Demek kâinata ve âsâra bakıp, gaibane muamele-i ubudiyetle mezkûr makamatta mezkûr vezaifi eda ettikten sonra Sâni’-i Hakîm’in dahi muamelesine ve ef’aline bakmak derecesine çıktılar ki, hazırane bir muamele suretinde evvelâ Hâlık-ı Zülcelal’in kendi san’atının mu’cizeleriyle kendini zîşuura tanıttırmasına karşı hayret içinde bir marifet ile mukabele ederek سُبْحَانَكَ مَا عَرَفْنَاكَ حَقَّ مَعْرِفَتِكَ dediler. “Senin tarif edicilerin bütün masnuatındaki mu’cizelerindir.” Sonra o Rahman’ın kendi rahmetinin güzel meyveleriyle kendini sevdirmesine karşı, muhabbet ve aşk ile mukabele edip اِيَّاكَ نَعْبُدُ وَاِيَّاكَ نَسْتَعِينُ dediler. Sonra o Mün’im-i Hakikî’nin tatlı nimetleriyle terahhum ve şefkatini göstermesine karşı şükür ve hamd ile mukabele ettiler; dediler: سُبْحَانَكَ وَبِحَمْدِكَ “Senin hak şükrünü nasıl eda edebiliriz? Sen öyle şükre lâyık bir meşkûrsun ki, bütün kâinata serilmiş bütün ihsanatın açık lisan-ı halleri, şükür ve senanızı okuyorlar. Hem âlem çarşısında dizilmiş ve zeminin yüzüne serpilmiş bütün nimetlerin ilânatıyla hamd ve medhinizi bildiriyorlar. Hem rahmet ve nimetin manzum meyveleri ve mevzun yemişleri, senin cûd u keremine şehadet etmekle senin şükrünü enzar-ı mahlukat önünde îfa ederler.”

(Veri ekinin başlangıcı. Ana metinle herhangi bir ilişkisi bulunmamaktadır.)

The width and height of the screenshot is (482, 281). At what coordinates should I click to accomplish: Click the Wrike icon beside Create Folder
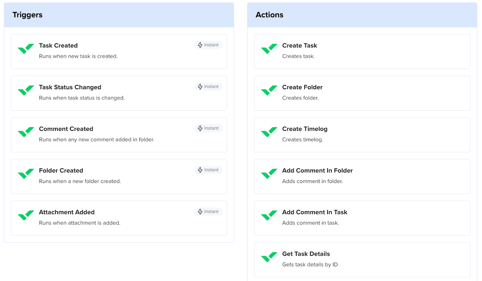pos(269,90)
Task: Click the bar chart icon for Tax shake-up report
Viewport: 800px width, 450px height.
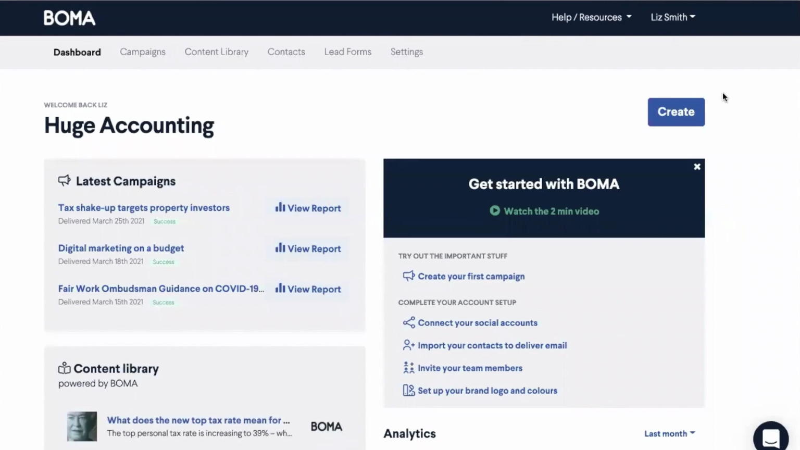Action: click(x=280, y=207)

Sonra şu kâinatın yüzlerinde değişen mevcudat âyinelerinde cemal ve celal ve kemal ve kibriyasının izharına karşı, اَللّٰهُ اَكْبَرُ deyip ta’zim içinde bir aczle rükua gidip mahviyet içinde bir muhabbet ve hayretle secde edip mukabele ettiler. Sonra o Ganiyy-i Mutlak’ın servetinin çokluğunu ve rahmetinin genişliğini göstermesine karşı; fakr u hacetlerini izhar edip, dua edip, istemekle mukabele edip وَاِيَّاكَ نَسْتَعِينُ dediler.